Exercise requirements:
• A. Translate this sentence from the global debt passage into Spanish: "You can sense the desperation among the financial elite."
• B. Write a continuation of the article on global debt, picking up after its final list item.

Source passage:
Start of Block

It is now self-evident to any sentient being (excludes CNBC shills, Wall Street shyster economists, and Keynesian loving politicians) the mountainous level of unpayable global debt is about to crash down like an avalanche upon hundreds of millions of willfully ignorant citizens who trusted their politician leaders and the central bankers who created the debt out of thin air. McKinsey produced a report last year showing the world had added $57 trillion of debt between 2008 and the 2nd quarter of 2014, with global debt to GDP reaching 286%.
The global economy has only deteriorated since mid-2014, with politicians and central bankers accelerating the issuance of debt. These deranged psychopaths have added in excess of $70 trillion of debt in the last eight years, a 50% increase. With $142 trillion of global debt enough to collapse the global economy in 2008, only a lunatic would implement a “solution” that increased global debt to $212 trillion over the next seven years thinking that would solve a problem created by too much debt.
The truth is, these central bankers and captured politicians knew this massive issuance of more unpayable debt wouldn’t solve anything. Their goal was to keep the global economy afloat so their banker owners and corporate masters would not have to accept the consequences of their criminal actions and could keep their pillaging of global wealth going unabated.
The issuance of debt and easy money policies of the Fed and their foreign central banker co-conspirators functioned to drive equity prices to all-time highs in 2015, but the debt issuance and money printing needs to increase exponentially in order keep stock markets rising. Once the QE spigot was shut off markets have flattened and are now falling hard. You can sense the desperation among the financial elite. The desperation is borne out by the frantic reckless measures taken by central bankers and politicians since 2008.
- 637 rate cuts since Bear Stearns
- $12.3 trillion of asset purchases by global central banks in the past 8 years
- $8.3 trillion of global government debt currently yielding 0% or less
- 489 million people currently living in countries with official negative rates policies (i.e. Japan, Eurozone, Switzerland, Sweden, Denmark)
- -0.92%, the most negative yield in the world (2-year Swiss government bond)

End of Block

Available data:
Start of Block

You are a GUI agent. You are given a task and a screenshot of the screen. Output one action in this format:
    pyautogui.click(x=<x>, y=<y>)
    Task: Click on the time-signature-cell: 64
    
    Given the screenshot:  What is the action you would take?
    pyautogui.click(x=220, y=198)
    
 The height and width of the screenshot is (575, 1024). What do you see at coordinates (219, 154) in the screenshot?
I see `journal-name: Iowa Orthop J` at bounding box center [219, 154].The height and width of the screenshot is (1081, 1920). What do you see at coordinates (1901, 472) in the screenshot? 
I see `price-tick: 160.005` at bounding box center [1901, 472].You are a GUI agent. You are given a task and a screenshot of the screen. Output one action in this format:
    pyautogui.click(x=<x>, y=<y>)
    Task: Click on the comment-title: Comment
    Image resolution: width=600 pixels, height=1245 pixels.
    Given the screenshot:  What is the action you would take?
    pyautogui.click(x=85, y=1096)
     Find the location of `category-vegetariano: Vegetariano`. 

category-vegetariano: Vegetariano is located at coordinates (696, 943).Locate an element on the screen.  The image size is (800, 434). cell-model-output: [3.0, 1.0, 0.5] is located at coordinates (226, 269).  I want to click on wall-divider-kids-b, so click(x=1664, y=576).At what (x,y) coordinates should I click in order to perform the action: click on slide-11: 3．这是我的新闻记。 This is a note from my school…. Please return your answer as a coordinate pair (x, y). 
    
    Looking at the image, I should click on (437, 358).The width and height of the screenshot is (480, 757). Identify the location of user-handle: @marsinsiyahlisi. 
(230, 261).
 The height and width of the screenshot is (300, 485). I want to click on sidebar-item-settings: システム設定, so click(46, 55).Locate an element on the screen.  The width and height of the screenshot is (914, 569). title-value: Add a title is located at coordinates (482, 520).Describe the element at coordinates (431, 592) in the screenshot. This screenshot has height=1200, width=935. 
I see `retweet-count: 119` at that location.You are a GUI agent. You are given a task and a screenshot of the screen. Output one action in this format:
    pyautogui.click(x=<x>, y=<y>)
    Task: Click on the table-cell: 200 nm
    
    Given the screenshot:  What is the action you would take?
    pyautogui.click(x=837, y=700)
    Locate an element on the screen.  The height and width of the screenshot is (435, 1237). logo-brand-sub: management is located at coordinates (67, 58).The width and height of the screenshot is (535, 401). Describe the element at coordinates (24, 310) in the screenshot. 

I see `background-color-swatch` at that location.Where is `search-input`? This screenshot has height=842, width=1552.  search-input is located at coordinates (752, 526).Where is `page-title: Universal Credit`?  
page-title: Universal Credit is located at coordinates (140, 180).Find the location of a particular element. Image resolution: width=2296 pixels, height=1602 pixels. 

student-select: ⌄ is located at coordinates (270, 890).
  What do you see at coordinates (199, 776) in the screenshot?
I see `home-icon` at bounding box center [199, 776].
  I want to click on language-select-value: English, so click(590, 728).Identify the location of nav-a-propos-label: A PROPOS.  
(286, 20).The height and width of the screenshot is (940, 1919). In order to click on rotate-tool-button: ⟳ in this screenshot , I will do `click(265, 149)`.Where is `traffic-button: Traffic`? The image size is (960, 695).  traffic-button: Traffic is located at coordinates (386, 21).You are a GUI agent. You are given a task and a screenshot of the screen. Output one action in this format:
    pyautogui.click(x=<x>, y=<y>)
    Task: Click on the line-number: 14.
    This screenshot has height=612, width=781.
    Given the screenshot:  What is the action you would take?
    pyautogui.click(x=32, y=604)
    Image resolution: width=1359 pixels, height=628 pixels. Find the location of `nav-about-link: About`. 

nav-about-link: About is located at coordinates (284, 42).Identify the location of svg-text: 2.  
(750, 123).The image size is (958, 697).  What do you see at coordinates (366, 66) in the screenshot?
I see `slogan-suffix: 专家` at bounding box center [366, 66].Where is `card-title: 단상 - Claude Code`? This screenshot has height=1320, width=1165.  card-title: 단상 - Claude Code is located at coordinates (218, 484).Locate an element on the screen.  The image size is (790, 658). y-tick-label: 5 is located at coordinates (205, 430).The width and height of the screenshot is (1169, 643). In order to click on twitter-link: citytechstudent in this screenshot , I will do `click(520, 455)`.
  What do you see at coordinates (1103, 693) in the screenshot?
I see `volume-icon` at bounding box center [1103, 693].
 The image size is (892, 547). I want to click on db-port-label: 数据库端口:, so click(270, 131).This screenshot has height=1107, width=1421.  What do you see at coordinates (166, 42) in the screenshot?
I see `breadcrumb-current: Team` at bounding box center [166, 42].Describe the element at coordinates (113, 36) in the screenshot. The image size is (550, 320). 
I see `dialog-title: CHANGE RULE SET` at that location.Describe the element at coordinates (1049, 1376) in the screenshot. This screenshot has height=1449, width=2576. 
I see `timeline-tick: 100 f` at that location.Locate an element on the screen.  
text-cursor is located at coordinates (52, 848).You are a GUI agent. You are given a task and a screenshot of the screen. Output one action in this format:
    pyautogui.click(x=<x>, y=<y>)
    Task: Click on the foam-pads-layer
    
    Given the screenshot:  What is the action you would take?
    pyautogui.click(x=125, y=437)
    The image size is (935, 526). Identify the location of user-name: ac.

End of Block

Answers to the problems:
• A. Se puede percibir la desesperación entre la élite financiera.

• B.
Massive levels of debt and negative interest rates have done nothing to revive U.S., European or Asian economies. The natives are growing restless, as the early electoral success of political outsiders like Trump and Sanders substantiates. Far right parties in Europe are gaining traction as hordes of Muslim refugees overwhelm their countries. Central bankers, who formerly graced the covers of Time Magazine as saviors and heroes, are now being revealed as nothing more than glorified money printers with PhDs and no plan B.
The trillions in low grade junk bonds are beginning to go bad. The bond market is the canary in the coalmine. A tsunami of defaults is approaching the shoreline, investors are running for the hills, and deranged central bankers are telling people to come a see the colorful shells in the surf. As John Hussman points out, following their advice will be fatal.
Despite short-term interest rates being only a whisper above zero, we increasingly hear assertions that “financial conditions have tightened.” Now, understand that the reason they’ve “tightened” is that low-grade borrowers were able to issue a mountain of sketchy debt to yield-seeking speculators in recent years, encouraged by the Federal Reserve’s deranged program of quantitative easing, and that debt is beginning to be recognized as such. As default risk emerges and investors become more risk-averse, low-grade credit has weakened markedly. The correct conclusion to draw is that the consequences of misguided policies are predictably coming home to roost. But in the labyrinth of theoretically appealing but factually baseless notions that fill the minds of contemporary central bankers, the immediate temptation is to consider a return to the same misguided policies that got us here in the first place, just more aggressively.
Based on the CDS market, fear is rising rapidly and European bank stocks are collapsing faster than they did in 2008. The Too Big To Trust Wall Street banks have seen their stocks fall 25% thus far. Bank debt has fallen even faster. The lying and denials by bank CEOs sounds exactly like the summer of 2008. The most smoke is coming from Deutsche Bank, and where there’s smoke there’s fire. The papering over of billions in bad debt with more bad debt is reaching its logical and expected disastrous conclusion. John Hussman notes when credit default swaps soar, the massive level of defaults are only a quarter or two away, despite the propaganda and lies perpetuated by Wall Street to cover their asses as they scramble to escape again.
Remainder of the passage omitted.